AI has been making a lot of progress lately by almost any standard. It has quietly become part of our world, powering markets, websites, factories, business processes and soon our houses, our cars and everything around us. But the biggest recent successes have also come with surprising failures. Tesla impressed the world by launching a self driving car, but then crashed in cases a human would have easily handled. AlphaGo beat the human champion Go player years before most experts possible, but completely collapsed after its opponent played an unusual move.
These failures might seem baffling if we follow our intuition and think of artificial intelligence the same way we think about human intelligence. AI competes with the world’s best and then fails in seemingly simple situations. But the state of the art in artificial intelligence is different from human intelligence, and its different in a way that really matters as we start deploying in the real world. How?: machine learning doesn’t generalize as well as humans.

The two recent Tesla crashes and the AlphaGo loss highlight how this plays out in real life. Each of the Tesla crashes happened in a very unusual situation — a car stopped on the left side of a highway, a truck with a high clearance perpendicular to the highway, and a wooden stake in an unpainted highway. In the game AlphaGo lost, it fell apart when the Go champion Lee Sedol played a highly unusual move that no expert would have considered.
Why is it that AI can look so brilliant and so stupid at the same time?

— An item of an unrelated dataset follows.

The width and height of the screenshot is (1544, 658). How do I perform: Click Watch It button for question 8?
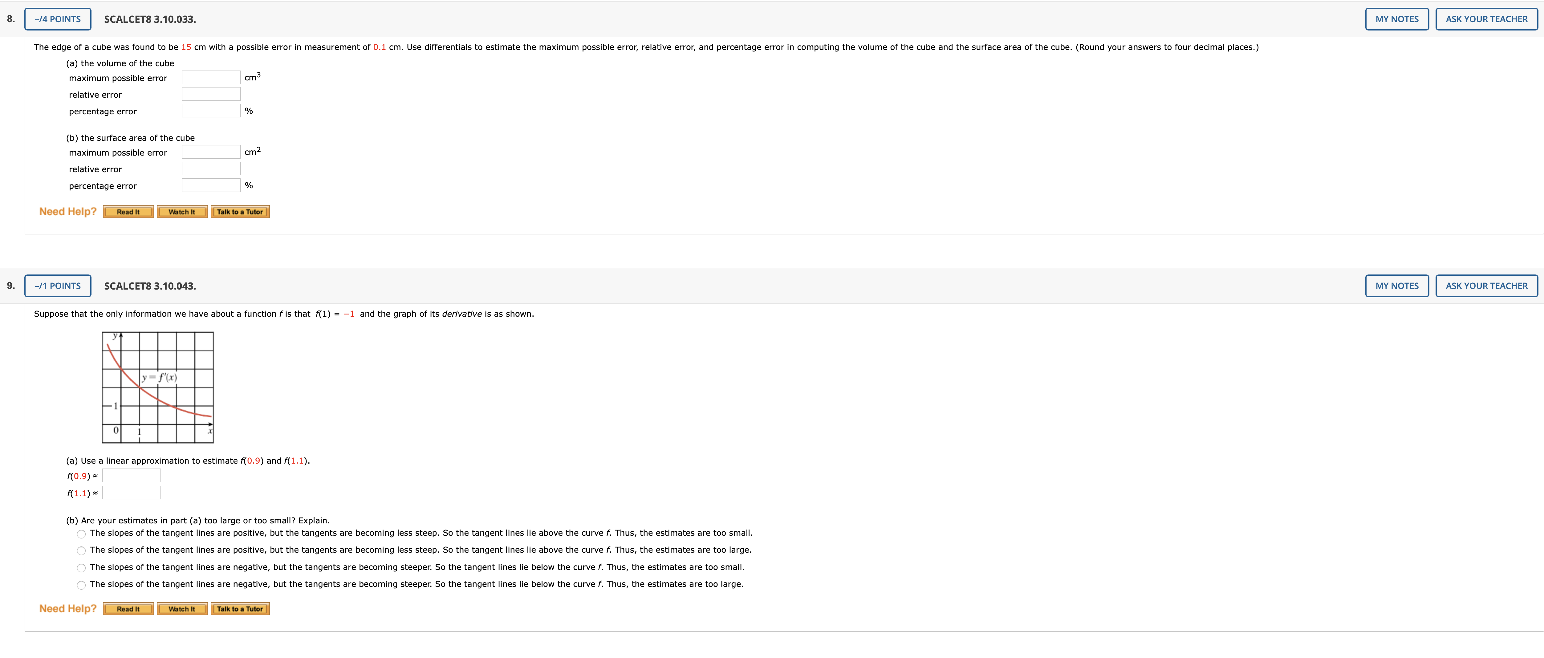[x=182, y=212]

Well, for starters, it knows less about what’s going on then you think. Let’s look at a simple example to explain. AI can get spectacularly good at distinguishing between the use of the word “cabinet” to refer to a wooden cabinet and to refer to the president’s cabinet. Our intuition, based on our understanding of human intelligence, is that a machine would have to “understand” these two cabinet concept to make this distinction so consistently. The human approach is understand two different concepts by learning about politics and woodworking. Machine learning doesn’t need to do this — it can look at 1,000 sentences containing the word cabinet, each labeled (by a human) as corresponding to one or the other meaning, It learns how frequently words like “wood” or “storage” or “secretary” occur nearby in each case. So it knows that when the word “wood” is present, chances are extremely high that we’re referring to a storage cabinet. But If Obama starts talking about how he’s getting into woodworking, the AI may fail completely.
Artificial intelligence can work as well as it does without “knowing’ the way humans “know” for a simple reason: machines can process far more training data than a human. Peter Norvig, Google’s head of research, most famously first highlighted this idea in a paper and talk called, “The Unreasonable Effectiveness of Data”. This is how modern machine learning works in general — it pours over massive datasets and learns to generalize in smart ways, but not in the same smart way that humans generalize. As a result, it can be brilliant and also get very confused.
So how should we we take all of this into account when we manage artificial intelligence in the real world?
1) Play to AI’s strengths: Collect more training data
Why does Facebook have such amazing facial recognition software? They have fantastic researchers, but the core reason is that they have billions of selfies. Why did Google build a better translation system than the CIA as a side project? They scraped more websites than anyone else, so they had more examples of translated documents.

Real breakthroughs in machine learning always come when there are new data sets. Deep learning isn’t much better than other algorithms on small amounts of data but it continues to improve on larger and larger data sets better than any other method.
2) Cover for AI’s weaknesses: Use human-in-the-loop
Artificial intelligence has a second advantage over human intelligence: it knows where it is having trouble. In the latest Tesla crash, the autopilot knew it was in an unusual situation and told the human repeatedly to take the wheel. Your bank does the same thing when it reads the numbers off a check. As of a few years ago, AI reads numbers off of almost all deposited checks, but checks with particularly bad handwriting still get handed off to a human for review. And more than fifteen years after Deep Blue beat Kasparov, there are still situations where humans can outplay computers at chess.
When done well, keeping a human-in-the-loop can give the best of both worlds: the power and cost savings of automation, without the sometimes unreliability of machine learning. A combined system has the power to be more reliable, since humans and computers make very different kinds of mistakes. The key to success is handing off between humans and computers in smart ways that may very well require new types of interfaces to effectively take advantage of relative strengths and weaknesses. After all, what good is a near perfect self driving car AI that hands off control to a human it has let fall asleep?